BACK TO SCHOOL: Changes coming to the meal program, study loans

Over 2.5 million learners at all levels of primary education were added to the school meal program last year. Courtesy Photo

Schools in Rwanda now have leeway to determine parents’ contribution to the school feeding program under a new legislation published ahead of reopening of academies for the second term this Monday, January 9, 2023.

Over 2.5 million learners at all levels of primary education were added to the school meal program last year when government expanded school feeding in drive to improve education quality, tackle dropout rates and malnutrition.

Thousands more learners in general, professional, technical and vocational basic education schools across Rwanda also get day meals at respective education institutions.

While educationists hailed the program, a number of public and government-aided schools struggled to efficiently implement it amid rising inflation, insufficient State allocation and restrictions on fees increment.

Also read: Uniform school fees good for the poor

School managers now hope that the new ministerial order determining benefits for learners, which was published in the official gazette this week could ease pressure on academies.

Cap on fee hike

The new legislation indicates that going forward both government and parents’ contribution to the school meal programme will take into consideration market prices for food products, alongside parents’ capacity.

Those without contribution in cash can contribute foodstuffs.

Respective schools’ general assemblies will determine parents’ share based on the maximum amount determined by the Government, which the latter will supplement using the budget.

Another chunk of the needed supplies can come from agricultural and livestock production at school facility, or from funds or other subsidies from partners at District or national level.

Study loan obligations and interest

The ministerial order also tackles matters related to tertiary study loan and bursary schemes which continue to reel from financial issues arising from non-recovery of multi-billion franc outstanding loans, issues that threaten both sustainability and ability of the schemes to sponsor new students if unchecked.

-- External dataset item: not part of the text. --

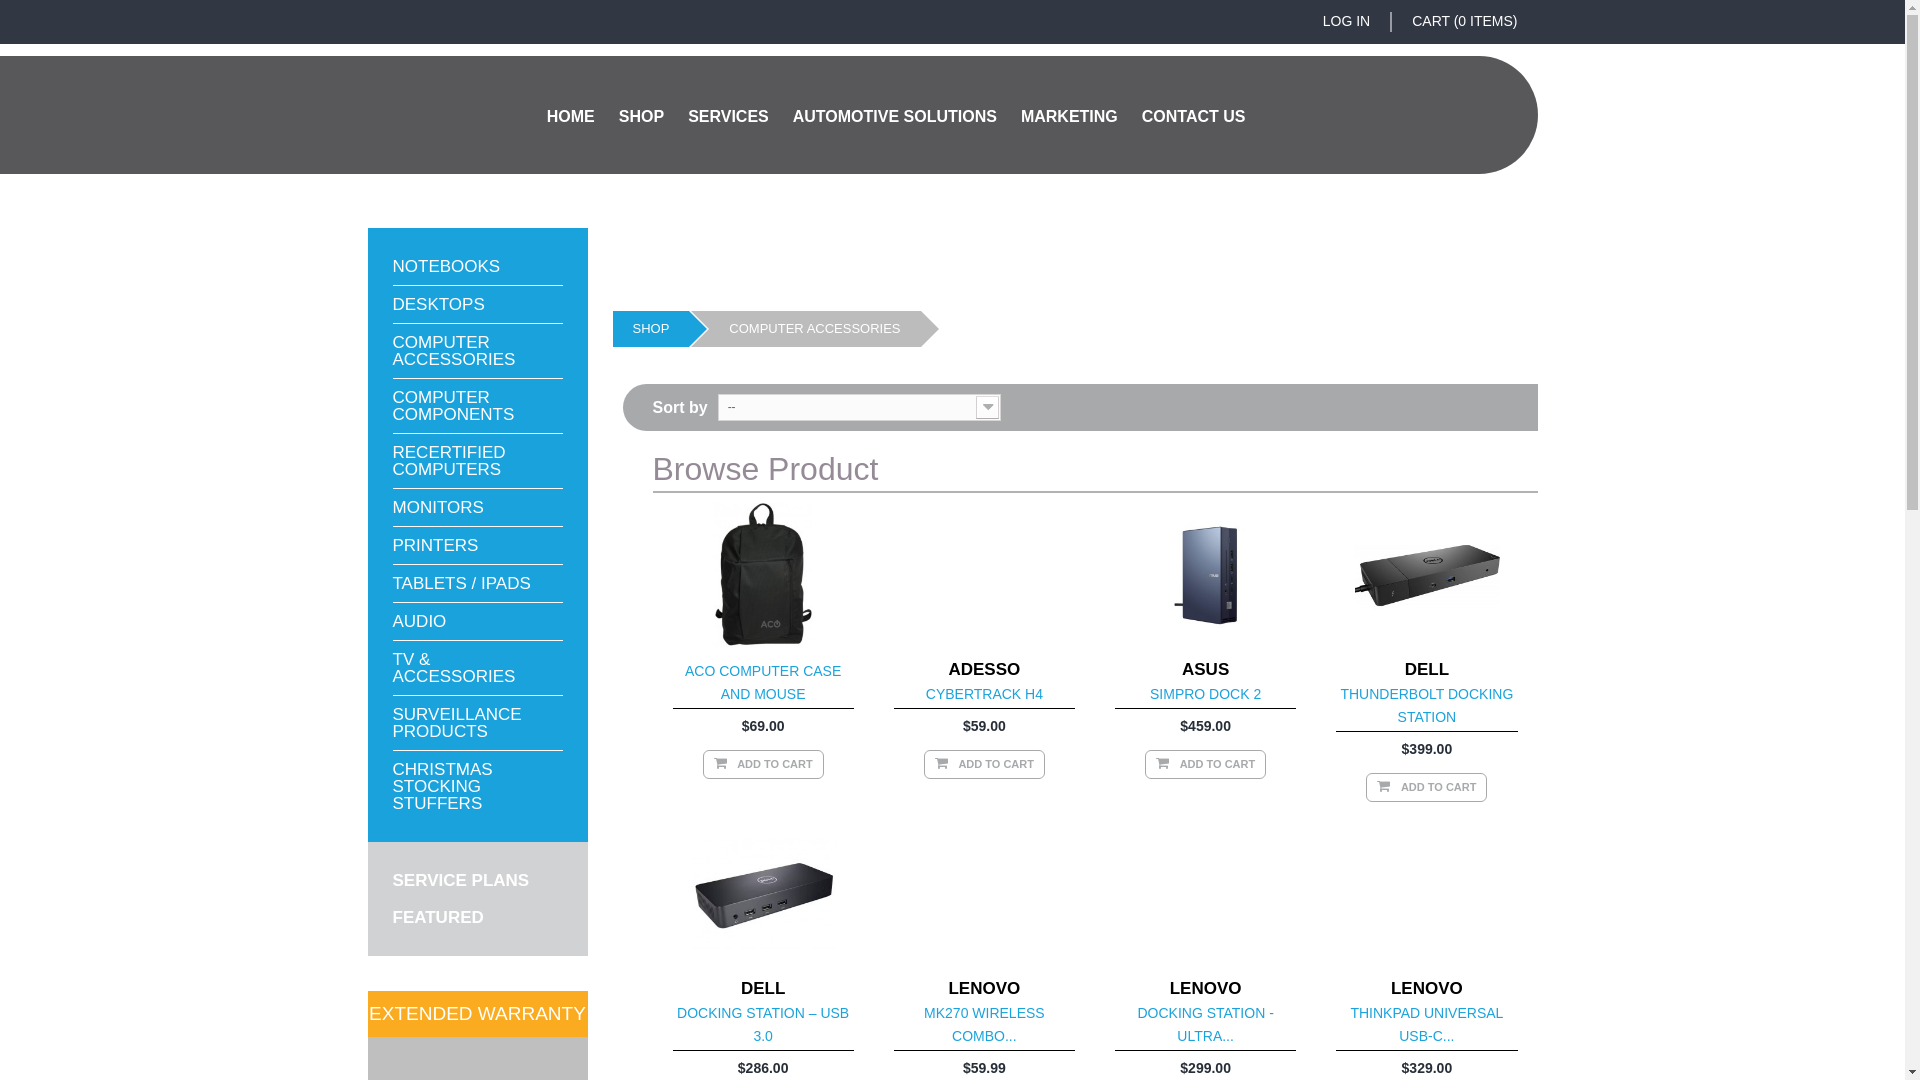 The height and width of the screenshot is (1080, 1920). What do you see at coordinates (763, 988) in the screenshot?
I see `DELL` at bounding box center [763, 988].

Details of the new legislation state that study loan beneficiaries at higher learning institutions in the country and abroad have obligations to notify the financial institution mandated by the government to manage study loan and bursaries that they are employed, and go ahead to start repayment.

Also read: BACK TO SCHOOL: Parents, inflation and the fees dilemma

Failure to do so by the loan beneficiary, or by employer to declare the appointment of the former, amounts to a fault and is liable to an administrative fine of 10 per cent of the due amount.

The law also compels study loan beneficiaries to inform, in writing, the financial institution of their address, telephone number, e-mail, modalities of repayment where applicable, and any other necessary information, within two years from the completion.

Interest on study loan is calculated only once on the total loan amount received, states the ministerial order.
It has been set at 11 per cent for undergraduate students, and 12 per cent for graduate and postgraduate students.